=== Data extract ===
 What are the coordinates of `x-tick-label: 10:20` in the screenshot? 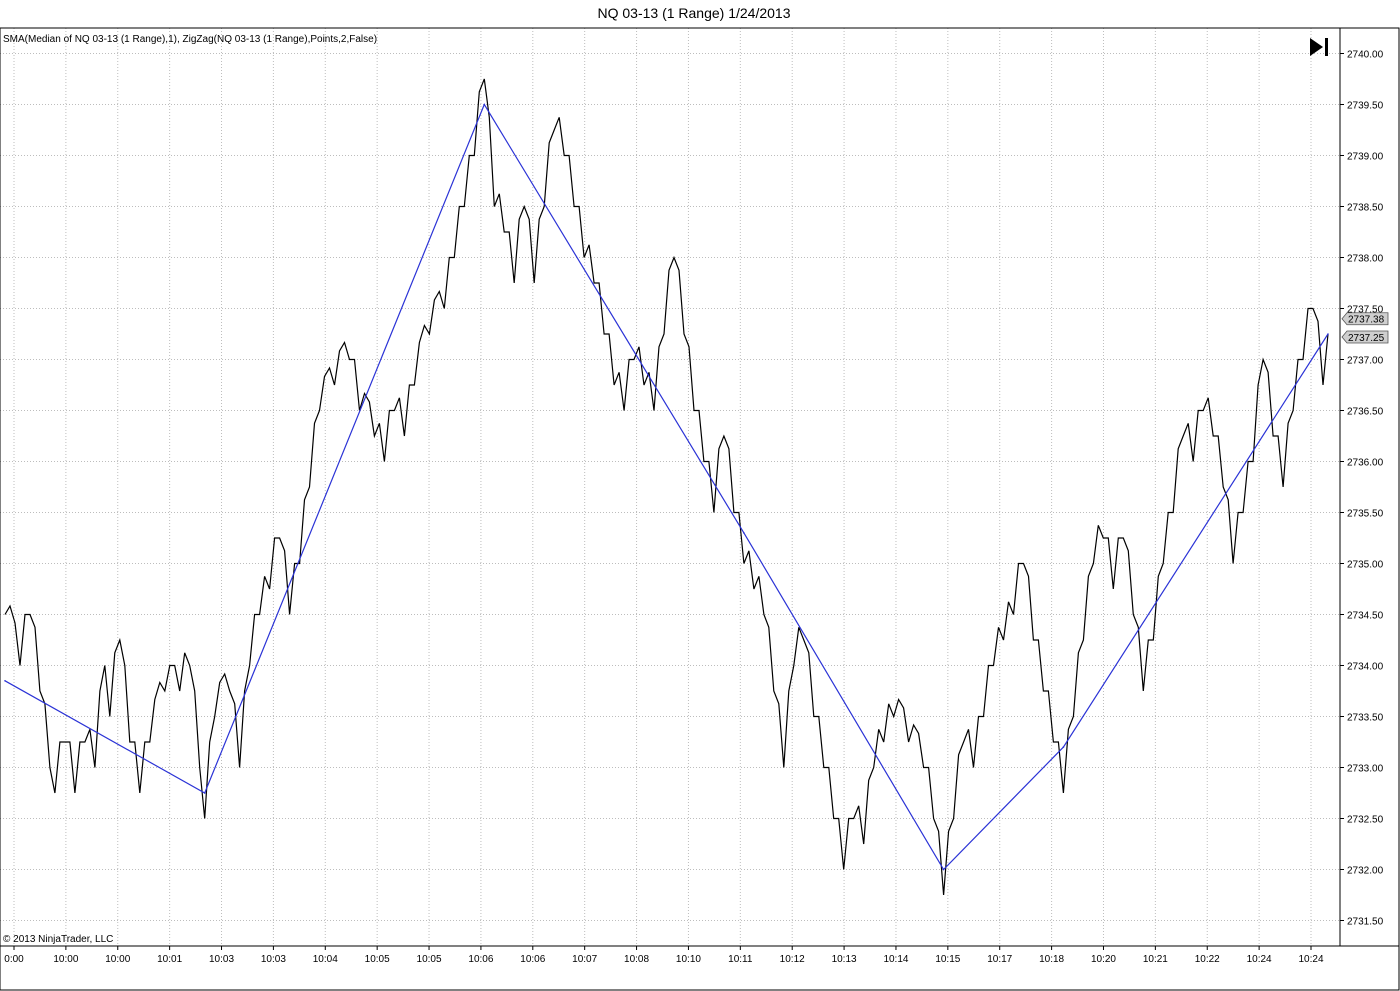 It's located at (1104, 960).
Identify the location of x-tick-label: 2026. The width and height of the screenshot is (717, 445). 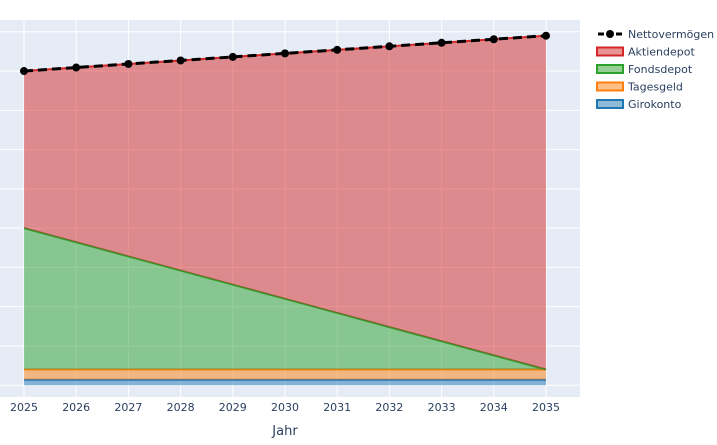
(76, 408).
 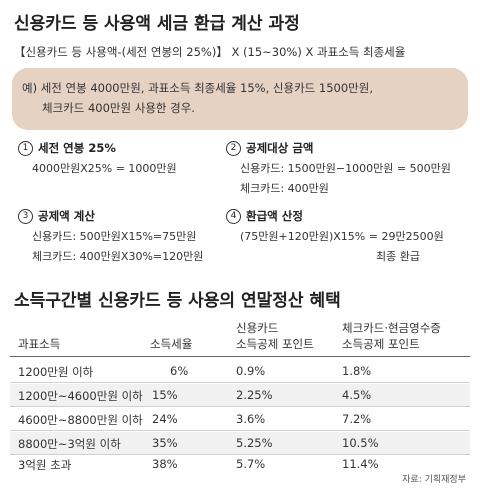 What do you see at coordinates (70, 444) in the screenshot?
I see `cell-income: 8800만~3억원 이하` at bounding box center [70, 444].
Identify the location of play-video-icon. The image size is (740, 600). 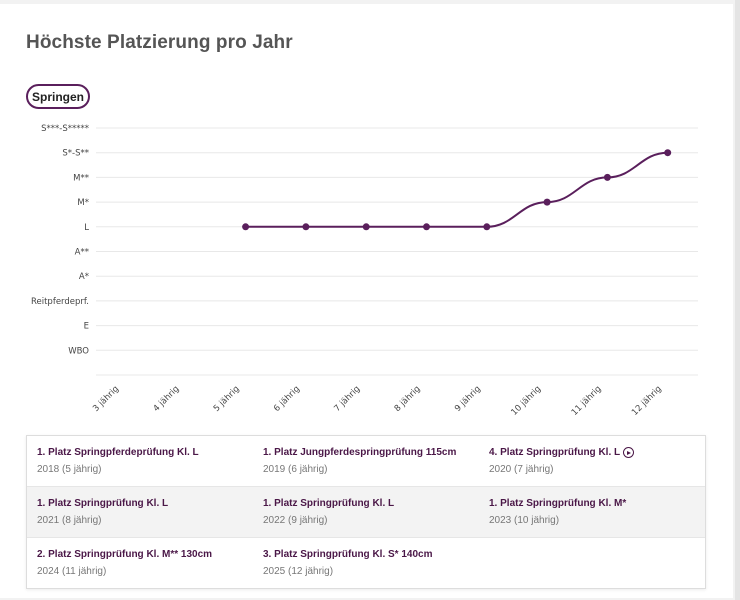
(629, 452).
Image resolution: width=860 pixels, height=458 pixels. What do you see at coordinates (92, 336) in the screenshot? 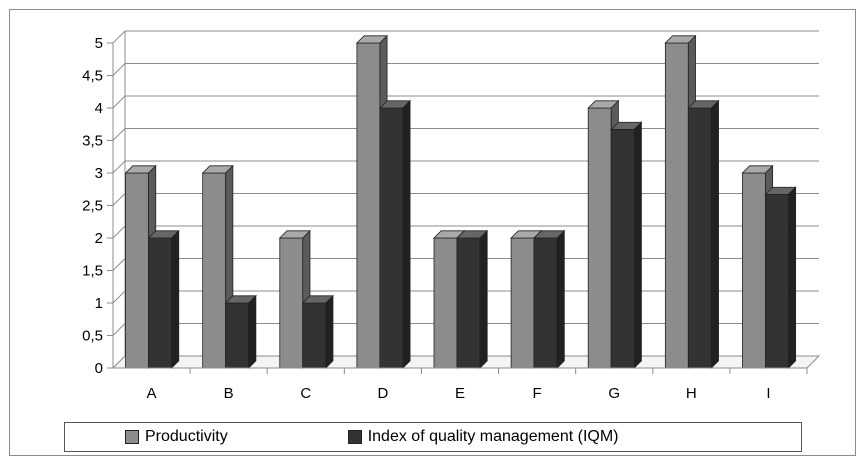
I see `y-tick-label: 0,5` at bounding box center [92, 336].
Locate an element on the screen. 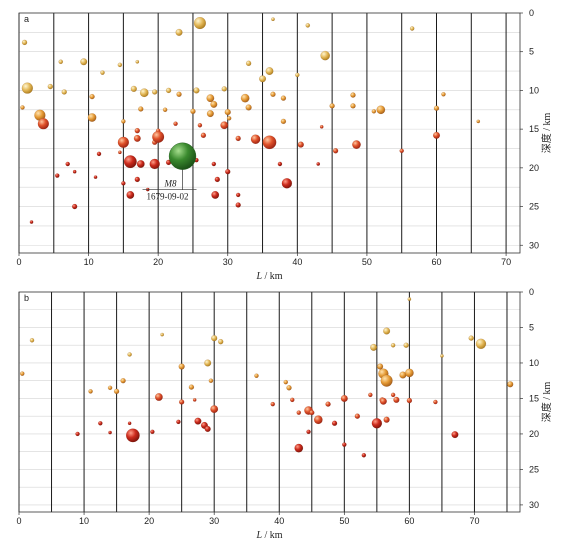 The image size is (565, 550). y-tick-label: 15 is located at coordinates (534, 129).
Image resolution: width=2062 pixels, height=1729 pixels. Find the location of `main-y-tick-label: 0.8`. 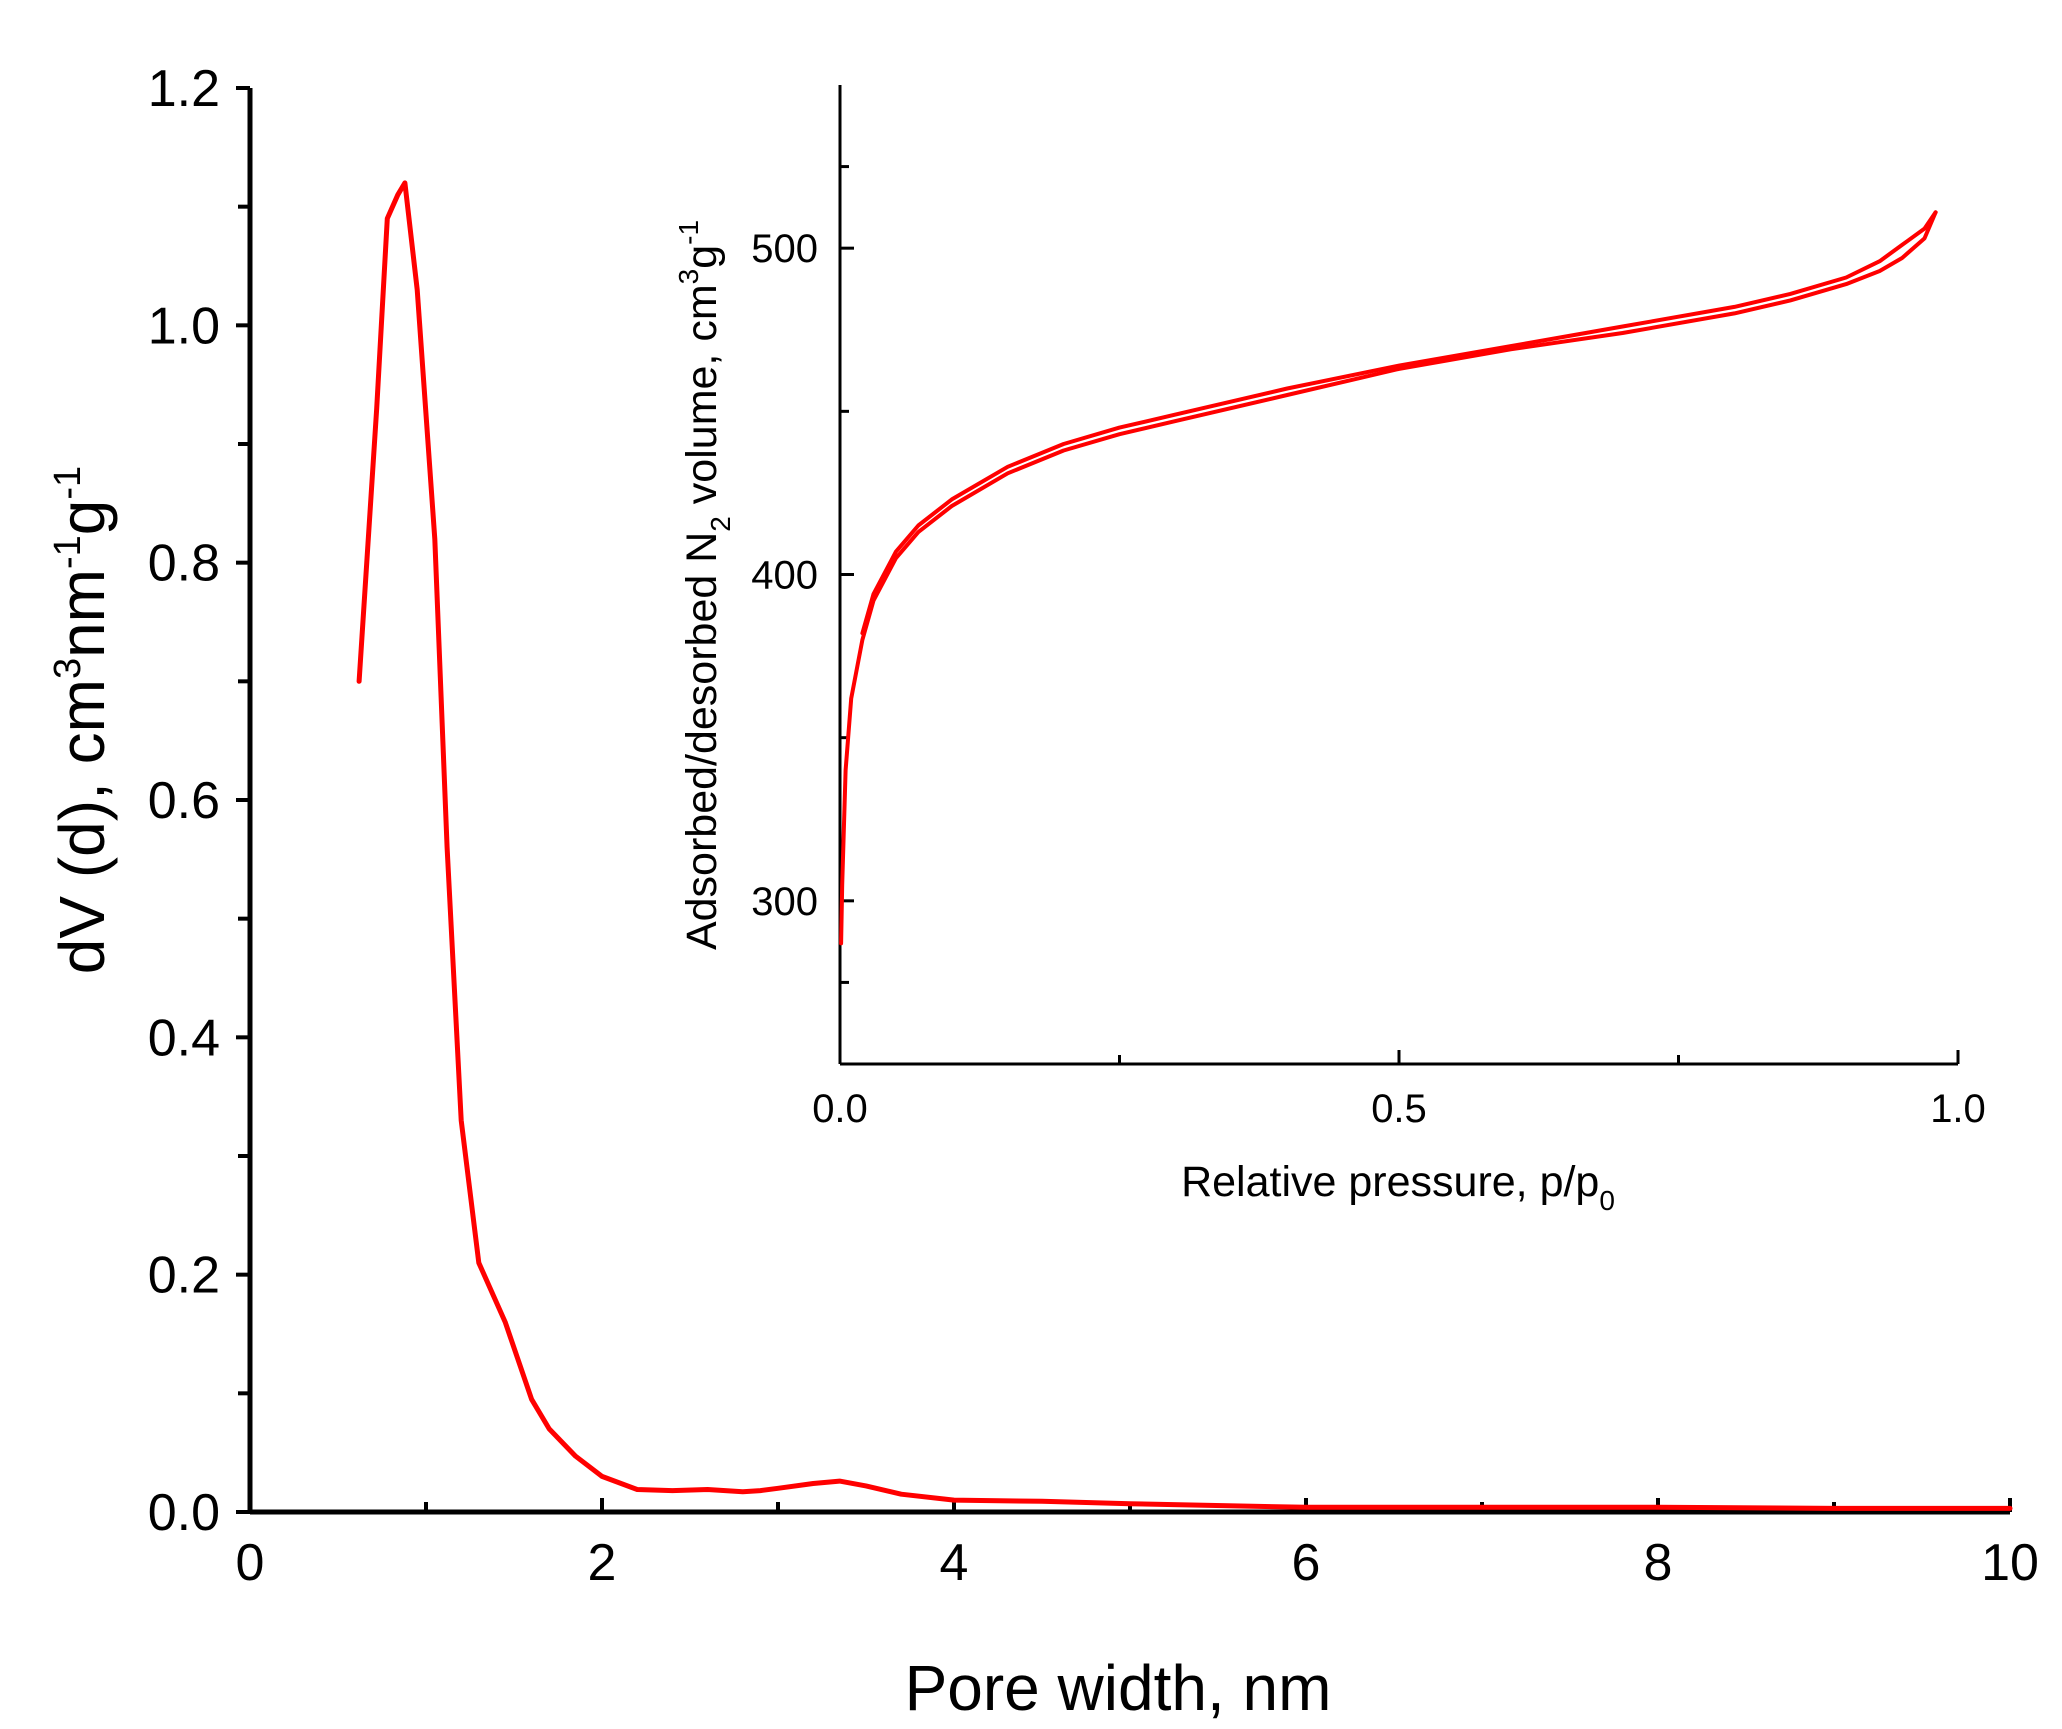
===
Your instructions:
Could you render the records from the line containing "Identify the location of play-video-icon." through the line containing "center [92, 336].", inclusive, as a JSON list of strings with one string per line and no blank lines, leaving out the pictures?

Exercise answer:
[
  "Identify the location of play-video-icon. The image size is (740, 600). ",
  "(629, 452).",
  "Image resolution: width=860 pixels, height=458 pixels. What do you see at coordinates (92, 336) in the screenshot? ",
  "I see `y-tick-label: 0,5` at bounding box center [92, 336]."
]